──────── DOCUMENT TEXT ────────

On 25 May the Duke, riding ahead of the infantry and guns, saw the spires of Coblenz, slender and sharp as bodkins, ahead of him; the fortress of Ehrenbreitstein humped on its rock guarding the confluence of the Rhine and the Moselle.
He was in the very heart of the German wine country now, and from his camp at Coblenz he wrote to Godolphin that 'I doe with all my heart wish you and Lady Marl some Moselle that I have this day tasted, for I never drank any like it, but I do not know how to send itt...'⁷
Both the French high command and Marlborough's own army expected him now to turn along the northern bank of the Moselle towards France. But instead the army crossed over the Moselle by the medieval stone bridge, past the old Burg, or castle, and on through Coblenz. The ranks buzzed with surprise and speculation. So it was not to be the Moselle after all.
But where was he taking them? Soon they were back on the shore of the Rhine again, on the south side of Coblenz. Here, where the river was narrower and the current slacker than downstream of the Moselle, Marlborough had had bridges of boats constructed by the local prince-one of the results of his ceremonious correspondence during the winter with the rulers of the German states through whose lands the army was to pass.
While the Duke himself went off to view the fortress of Ehrenbreitstein, the cavalry picked its way over the pitching, snaking surface of the bridges of boats, to be followed two days later by the infantry, guns and wagons. Like a line of busy and laborious scarlet ants, the army climbed the long slope up the cliff under the shadow of Ehrenbreit stein and disappeared southwards.
Louis XIV and his generals had now to think again. An answer soon occurred to them. Marlborough was on his way to invade Alsace, starting with the recapture of Landau. The construction of another bridge of boats across the Rhine at Philippsburg convinced the French that this was his plan. Why else would he wish to cross back again to the west of the Rhine, and at a point so far to the south?

──────── DATASET CONTENT ────────

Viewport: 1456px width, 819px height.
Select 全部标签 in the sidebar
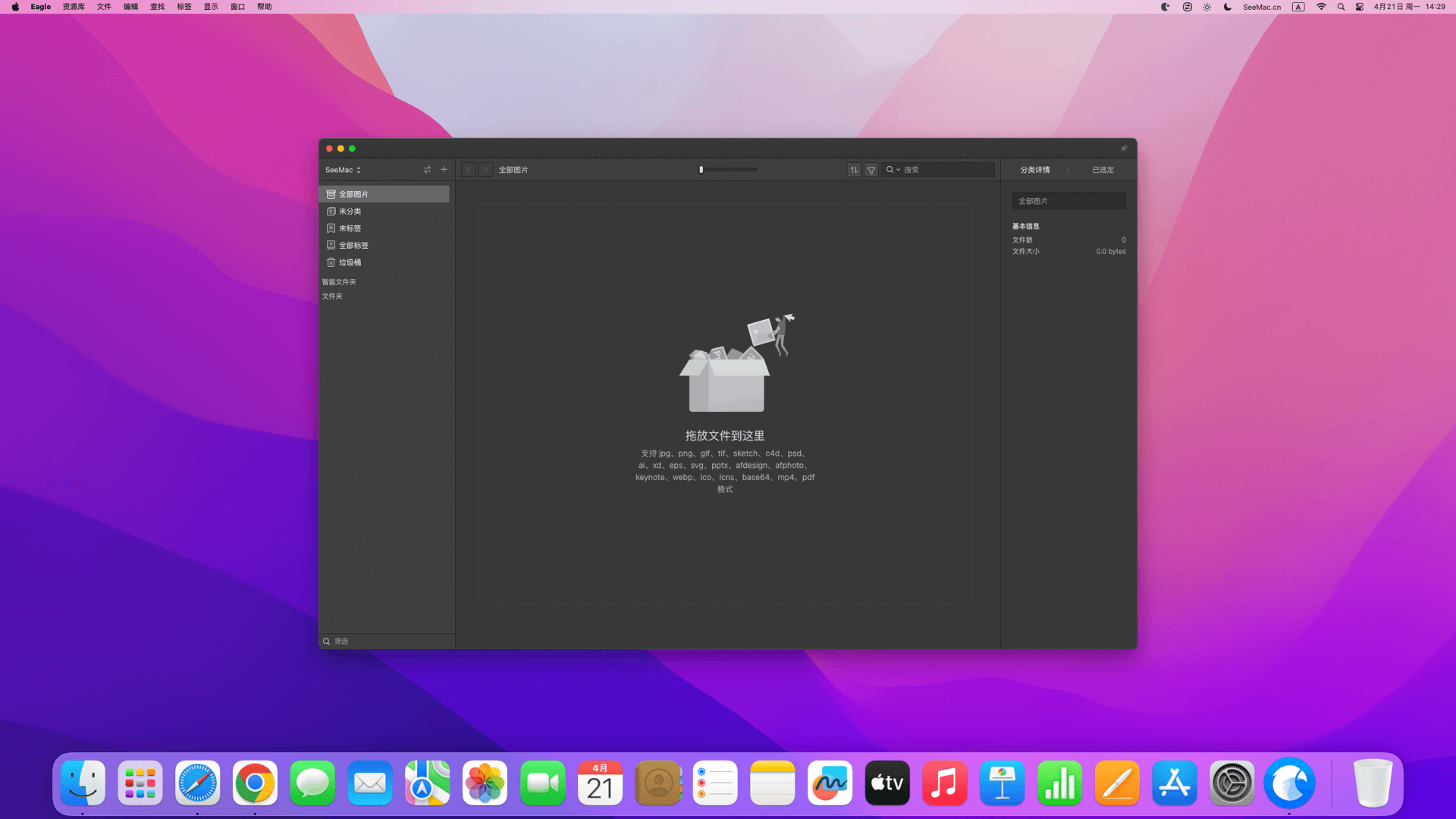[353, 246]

────────

* [PROBLEMS AND TASKS]:
a) In the passage about Marlborough's march, who built the bridges of boats on the Rhine south of Coblenz?
b) Write out the stretch of the Marlborough passage from "He was in the" through "Moselle after all.".
c) Continue the passage about Marlborough's march from the point where it stops.

* [RESULTS BY TASK]:
a) The local prince built them.

b)
He was in the very heart of the German wine country now, and from his camp at Coblenz he wrote to Godolphin that 'I doe with all my heart wish you and Lady Marl some Moselle that I have this day tasted, for I never drank any like it, but I do not know how to send itt...'⁷
Both the French high command and Marlborough's own army expected him now to turn along the northern bank of the Moselle towards France. But instead the army crossed over the Moselle by the medieval stone bridge, past the old Burg, or castle, and on through Coblenz. The ranks buzzed with surprise and speculation. So it was not to be the Moselle after all.

c)
Between Versailles and the French armies the couriers bearing fresh instructions galloped on lathered horses. So Villeroi too went over the Moselle and plodded on to the south, while Tallard, who had been lying at Kehl, crossed to the west bank of the Rhine and marched to defend Landau. And still, the French plan to advance on Vienna remained paralysed by uncertainty.
At Braubach, a day's march beyond Coblenz, Marlborough received the welcome news from Overkirk that the Dutch, as he had requested, had now dispatched after him reinforcements of eight regiments of infantry and twenty squadrons of cavalry, all Danish mercenaries. The Duke was now forced to abandon the Rhine shore for want of a road, and head into the Taunus mountains. While the Taunus presented little problem for the cavalry, it was otherwise for the guns and transport.
The fine weather had now given way to relentless, saturating summer rain, turning the bottom of the steep valley up from Braubach into a quagmire. The guns and wagons had to be manhandled the entire way to the crest; draught beasts straining while their drivers cursed and cracked their whips; men hauling on the draglines and shouldering the wheels round by main force. The march was not so gay now. 'A very steep hill and a tedious road. Sergeant Millner called it; 'This', opined Colonel Blackader, 'is like to be a campaign of great fatigue and troubles.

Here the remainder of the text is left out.